Without Mercy (Body Farm #10)

“But didn’t that mean he had to go back to Egypt?”


“That’s the thing. He was supposed to go, but he didn’t want to go. His parents were already in prison, and he was afraid he’d be arrested, too. He wanted to apply for political asylum here, but he had a hard time finding anyone to help him, and he was afraid he was about to be deported. I thought maybe he had been deported. And maybe he was. Maybe he’s not the one who was killed.”

“But maybe he went into hiding? So he wouldn’t be sent back to Egypt?”

“Maybe, I don’t know. I just don’t know.” He sounded miserable.

“Hassim, this is very helpful,” I said. “I appreciate it, and I won’t tell anyone you called.”

“Thank you. I . . . I hope it’s not him. But if it is, I appreciate what you’re doing.”

After I hung up, I thought—fretted—about what to do if case number 16–17 turned out to be UT student Shafiq Mustafah.

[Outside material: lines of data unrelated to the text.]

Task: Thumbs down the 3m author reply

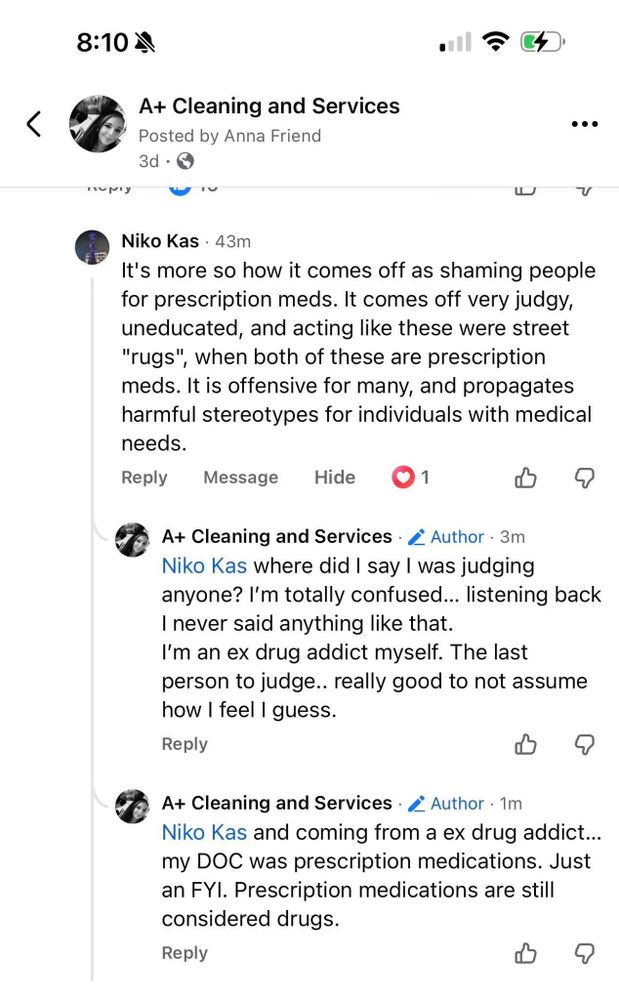Action: click(585, 744)
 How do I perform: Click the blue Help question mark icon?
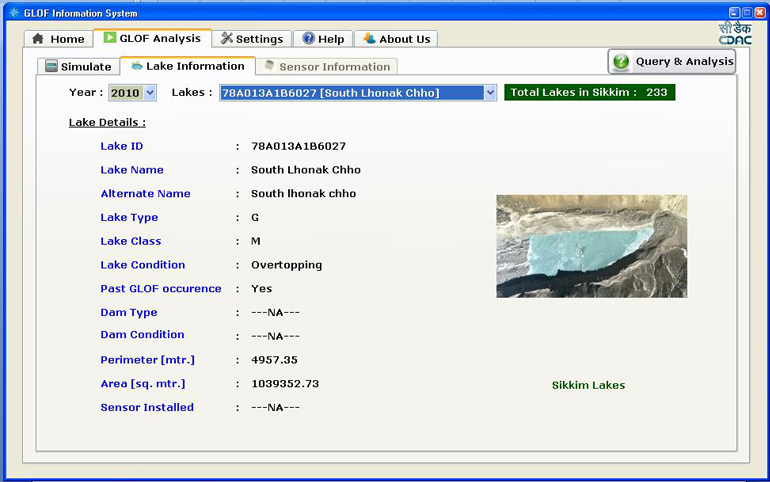(308, 39)
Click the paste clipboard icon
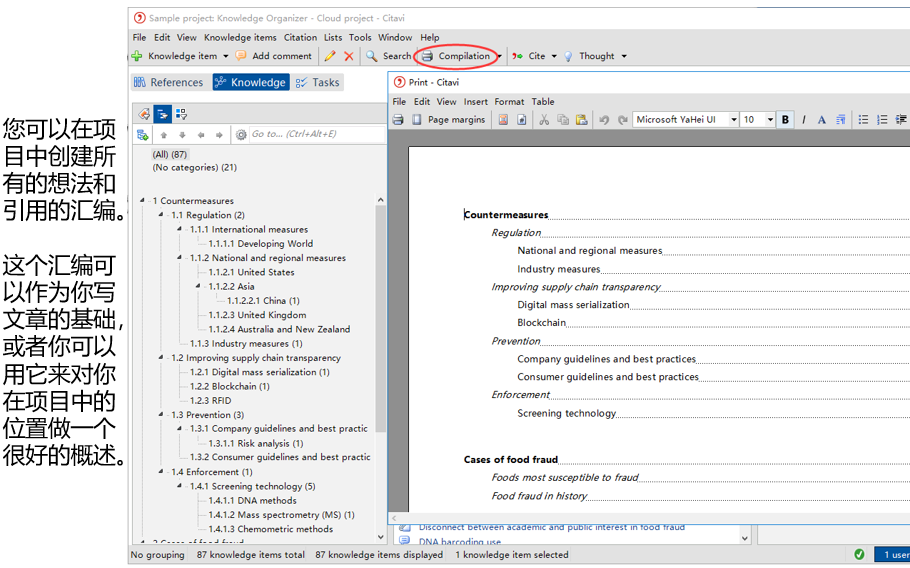 click(581, 120)
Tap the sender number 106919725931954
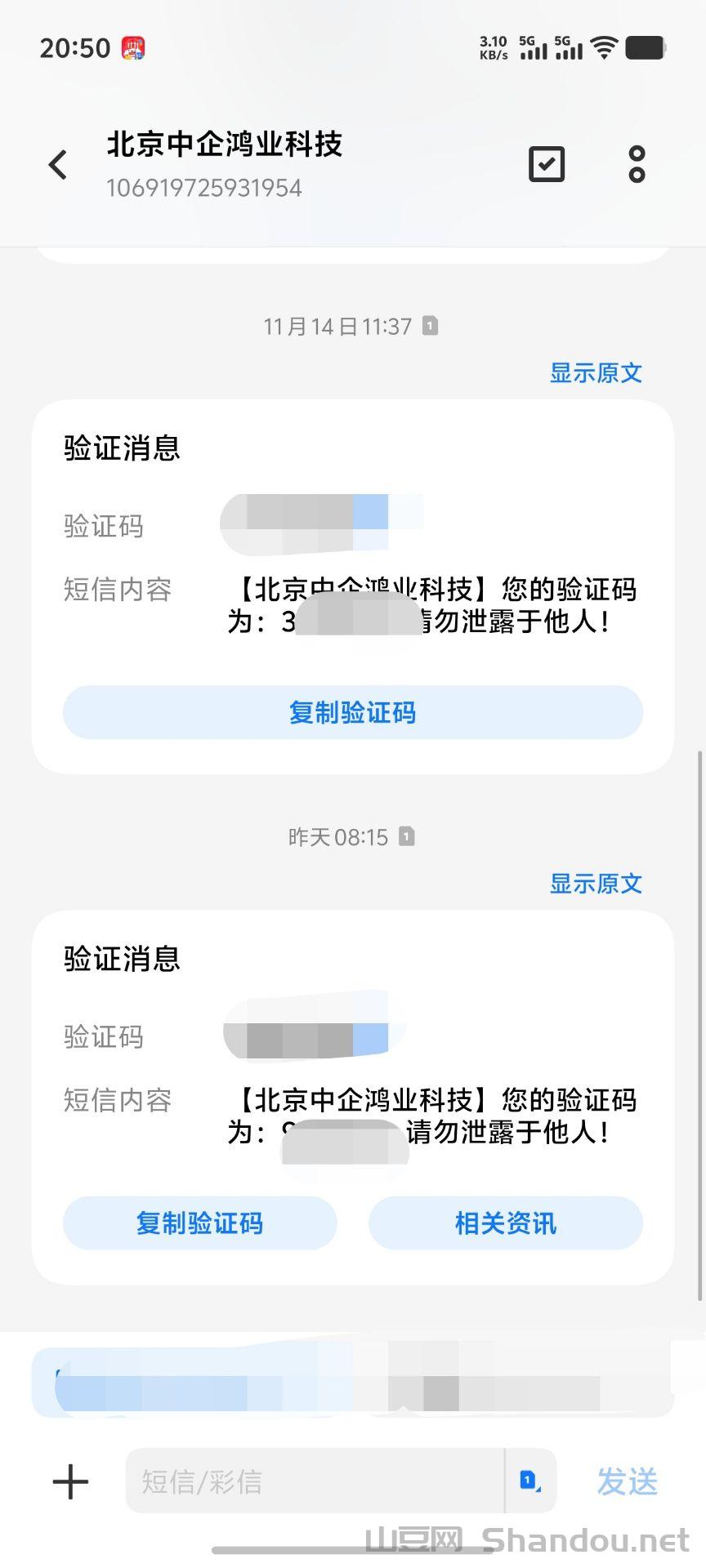 click(x=204, y=189)
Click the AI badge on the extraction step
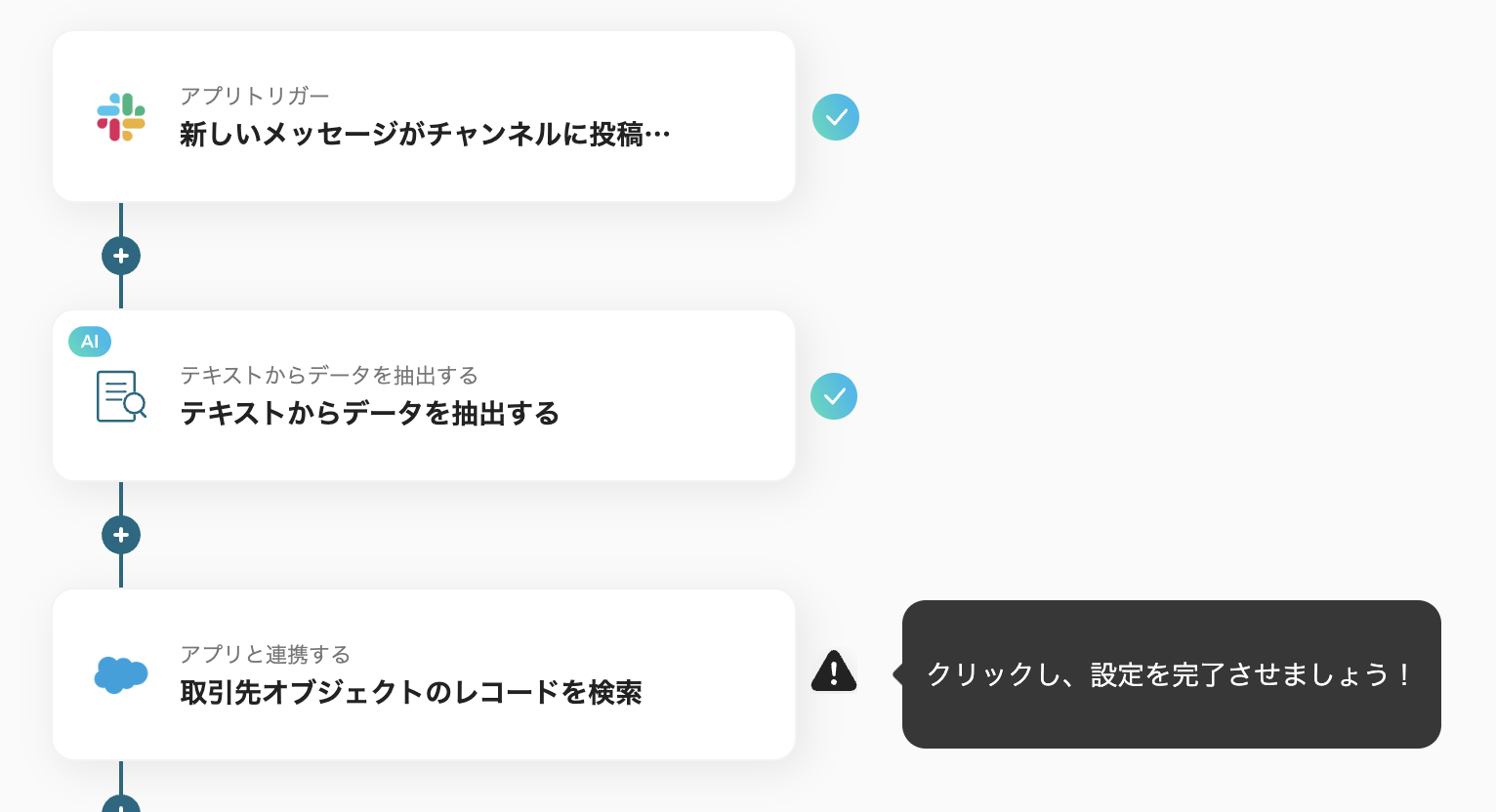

How would I even go about contacting his parents, somewhere in an Egyptian prison? How would they be able to bear it, these parents who had entrusted their son to America—the nation that held itself up as the world’s shining beacon of democratic enlightenment and decency—when they learned that his fate had turned out to be far worse than theirs?

Most of the time I loved my job, but as I contemplated the conversations that might lie ahead, I hated this piece of it. Can’t be helped, I thought. Won’t be easy, but has to be done.

Opening my desk drawer, I took out the UT Directory and flipped to the listing for the Center for International Education, the office that dealt with foreign students and the mountains of paperwork they brought and generated during their studies here. My eye was caught by a familiar name: Deborah Dwyer, the center’s assistant director, had been Kathleen’s secretary many years before. Kathleen had always praised the young woman’s abilities, predicting that she would go on to bigger and better things than secretarial work. It pleased me to see that Kathleen had been right.

I dialed Debbie’s extension, and she answered on the second ring. “International Education, Deborah Dwyer.”

“Hello, Deborah Dwyer. It’s Bill Brockton, in Anthropology. How in the world are you?”

“I’m doing well, Dr. Brockton. How are you? It’s good to hear your voice.”

“I’m hanging in,” I said, then—to my own surprise—added, “I still miss her, Debbie. After all these years, I do.”

There was a pause, and when she spoke again, her voice sounded thick. “I know. So do I. She was such a fine woman. Very special.”

“She was. Thank you. She always spoke so highly of you. I know she’d be proud of how you’re doing.” I cleared my throat. “But listen, I didn’t call to make you and me cry. I called to ask a favor.”

“Sure. What can I do for you?”

“I’m wondering what sort of information you have on a student from Egypt—a young man named Shafiq Mustafah.”

She didn’t answer right away, so I went on, “He’s studying engineering or computer science or some other STEM field. Or was, I think. Maybe not now.”

“Is this the name of someone who’s taking a class from you?” Her voice had gone guarded. A bad sign, I thought.

“No, it’s not.”

“Do you have a records release? Signed by the student?”

“No, why—do I need one?”

“I’m afraid so.”

“But he’s a student at a public university. I’m a faculty member. Why can’t I see the file of any student I need to?”

“Same reason students can’t see your file. It’s personal information, subject to strict privacy protections. Takes a court order, a request from the Department of Homeland Security. Unless you can get a release from—what did you say his name is?”

“Shafiq. I can’t get a release from Shafiq, Debbie, because Shafiq is dead.” I heard a soft gasp, but I barged ahead. “That’s what I’m afraid of, anyhow. I’ve got the skeletal remains of a twenty-year-old Middle Eastern male here, and I’m trying to identify him, but I’m having a hell of a time. I’ve just learned that Shafiq Mustafah went missing about six months ago. At this moment, he’s my only lead. But so far all I have is a name.”

“God in heaven,” she said, then I heard her draw a deep breath. “Dr. Brockton, I don’t think we should be talking about this on the phone. Can you come see me?”

“If you can’t give me any information, I don’t see any point,” I said. It came out sounding more sulky than I intended. Or maybe it came out exactly as sulky as I intended.

“The privacy protections are very clear,” she said. “All the same, I wish you’d come see me. Please?”

“Well, since you put it that way. When should I come?”

“Are you free now?”

“Well . . .” I checked my calendar. “I’ve got a meeting with the provost in an hour, but if you think we can be done in time for me to make that?”